A woman reportedly has been cured of HIV after a new treatment was tried, using genetically mutated stem cells from umbilical cord blood — previously used to cure cancers. The middle-aged woman suffered from HIV for nine years and was diagnosed with leukemia in 2017.
The cord blood cell transplant took place with the intent to treat her cancer, but it was later discovered that the cells were also HIV-Resistant.
"This case is special for several reasons: First, our participant was a U.S. woman living with HIV of mixed race, who needed a stem cell transplant for treatment of her leukemia," said Dr. Yvonne Bryson, leader of the study. "And she would find a more difficult time finding both a genetic match and one with the HIV-resistant mutation to both cure her cancer and potentially her HIV. This is a natural, but rare mutation."
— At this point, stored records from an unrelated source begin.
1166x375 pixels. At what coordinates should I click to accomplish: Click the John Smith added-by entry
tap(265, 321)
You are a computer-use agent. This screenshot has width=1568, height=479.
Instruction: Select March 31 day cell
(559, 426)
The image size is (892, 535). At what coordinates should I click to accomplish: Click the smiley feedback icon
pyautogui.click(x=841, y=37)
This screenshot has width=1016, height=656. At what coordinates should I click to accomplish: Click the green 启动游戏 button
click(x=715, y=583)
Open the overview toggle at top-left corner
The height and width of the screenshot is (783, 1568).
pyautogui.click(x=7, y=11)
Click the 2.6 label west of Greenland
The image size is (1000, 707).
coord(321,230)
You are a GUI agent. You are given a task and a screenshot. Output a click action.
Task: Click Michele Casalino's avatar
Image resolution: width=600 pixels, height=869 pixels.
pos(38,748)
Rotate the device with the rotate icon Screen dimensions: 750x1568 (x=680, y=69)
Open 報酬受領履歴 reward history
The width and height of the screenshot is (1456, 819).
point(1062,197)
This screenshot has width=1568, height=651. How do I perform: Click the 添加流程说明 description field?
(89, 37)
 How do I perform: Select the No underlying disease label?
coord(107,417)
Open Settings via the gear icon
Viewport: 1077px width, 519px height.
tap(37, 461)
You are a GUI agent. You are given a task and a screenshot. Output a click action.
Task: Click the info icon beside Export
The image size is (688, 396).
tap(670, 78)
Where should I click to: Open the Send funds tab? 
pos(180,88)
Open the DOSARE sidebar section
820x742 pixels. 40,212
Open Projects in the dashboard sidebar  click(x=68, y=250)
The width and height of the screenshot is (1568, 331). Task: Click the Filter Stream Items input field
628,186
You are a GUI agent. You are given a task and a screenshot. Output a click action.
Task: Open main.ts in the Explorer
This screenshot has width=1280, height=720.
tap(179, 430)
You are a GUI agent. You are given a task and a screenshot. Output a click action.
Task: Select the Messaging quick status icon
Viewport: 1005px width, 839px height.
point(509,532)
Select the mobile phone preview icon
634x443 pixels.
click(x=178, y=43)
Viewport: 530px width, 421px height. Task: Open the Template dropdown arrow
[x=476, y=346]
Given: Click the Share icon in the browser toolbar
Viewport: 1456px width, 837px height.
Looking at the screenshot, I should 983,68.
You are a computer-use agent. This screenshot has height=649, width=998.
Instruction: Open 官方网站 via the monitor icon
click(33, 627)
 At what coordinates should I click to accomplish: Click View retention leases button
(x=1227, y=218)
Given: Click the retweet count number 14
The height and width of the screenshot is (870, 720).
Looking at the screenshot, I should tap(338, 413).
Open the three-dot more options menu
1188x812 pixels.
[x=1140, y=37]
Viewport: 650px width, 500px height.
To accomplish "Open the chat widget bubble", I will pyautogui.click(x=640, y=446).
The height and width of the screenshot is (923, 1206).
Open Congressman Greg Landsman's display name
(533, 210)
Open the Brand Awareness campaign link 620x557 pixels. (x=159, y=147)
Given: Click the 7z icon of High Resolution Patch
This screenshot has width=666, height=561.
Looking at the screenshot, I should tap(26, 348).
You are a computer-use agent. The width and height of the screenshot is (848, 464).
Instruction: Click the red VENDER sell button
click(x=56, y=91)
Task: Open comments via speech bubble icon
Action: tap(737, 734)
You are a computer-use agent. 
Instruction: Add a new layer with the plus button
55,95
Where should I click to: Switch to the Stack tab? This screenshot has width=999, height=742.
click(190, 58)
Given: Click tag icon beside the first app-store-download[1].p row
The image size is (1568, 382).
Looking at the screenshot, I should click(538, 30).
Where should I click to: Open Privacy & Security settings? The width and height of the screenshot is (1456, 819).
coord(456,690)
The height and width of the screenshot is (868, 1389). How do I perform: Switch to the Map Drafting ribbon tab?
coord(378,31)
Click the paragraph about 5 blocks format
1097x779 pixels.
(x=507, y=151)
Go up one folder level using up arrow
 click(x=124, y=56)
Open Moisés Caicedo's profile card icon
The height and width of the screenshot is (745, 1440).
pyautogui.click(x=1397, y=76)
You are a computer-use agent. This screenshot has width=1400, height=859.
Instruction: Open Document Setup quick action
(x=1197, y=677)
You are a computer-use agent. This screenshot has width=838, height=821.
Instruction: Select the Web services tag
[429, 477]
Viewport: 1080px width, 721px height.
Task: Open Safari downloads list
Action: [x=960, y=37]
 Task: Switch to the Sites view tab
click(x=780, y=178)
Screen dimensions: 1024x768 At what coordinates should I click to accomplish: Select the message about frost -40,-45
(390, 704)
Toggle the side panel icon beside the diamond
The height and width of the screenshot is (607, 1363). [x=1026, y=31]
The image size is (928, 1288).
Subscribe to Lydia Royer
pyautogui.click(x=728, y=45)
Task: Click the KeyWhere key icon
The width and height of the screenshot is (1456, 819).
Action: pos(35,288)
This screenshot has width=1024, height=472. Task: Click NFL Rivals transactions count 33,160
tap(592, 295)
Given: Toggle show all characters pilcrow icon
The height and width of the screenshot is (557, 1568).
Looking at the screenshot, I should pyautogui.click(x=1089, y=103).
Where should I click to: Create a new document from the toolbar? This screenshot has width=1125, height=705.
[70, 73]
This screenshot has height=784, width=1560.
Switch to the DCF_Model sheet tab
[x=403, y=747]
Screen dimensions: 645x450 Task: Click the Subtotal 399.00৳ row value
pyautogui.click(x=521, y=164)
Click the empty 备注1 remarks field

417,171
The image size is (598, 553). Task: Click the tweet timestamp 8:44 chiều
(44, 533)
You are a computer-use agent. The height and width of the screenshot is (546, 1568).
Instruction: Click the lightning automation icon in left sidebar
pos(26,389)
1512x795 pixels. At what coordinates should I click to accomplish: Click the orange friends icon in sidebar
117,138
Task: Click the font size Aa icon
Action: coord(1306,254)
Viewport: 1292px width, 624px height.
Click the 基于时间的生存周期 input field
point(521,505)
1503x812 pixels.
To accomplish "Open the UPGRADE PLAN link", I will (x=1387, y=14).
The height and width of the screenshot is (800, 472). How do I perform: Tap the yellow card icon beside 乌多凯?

Previously, there have only been two patients recorded that have been cured of the virus. Both cases involved men, who received dangerous bone marrow transplants to fight the viral cells. The new study, however, is the first case involving a woman and the first to see treatment from umbilical cord cells.
Bryson noted that this treatment could benefit “approximately at least 50 [people] per year.” Experts say, though, that “treatment is not ideal for large populations,” ABC News Reports. President-Elect of the International Aids Society, Sharon Lewin said that “the transplant method used in this case wouldn't be a viable cure” for most patients, but added that “a cure for HIV is possible.”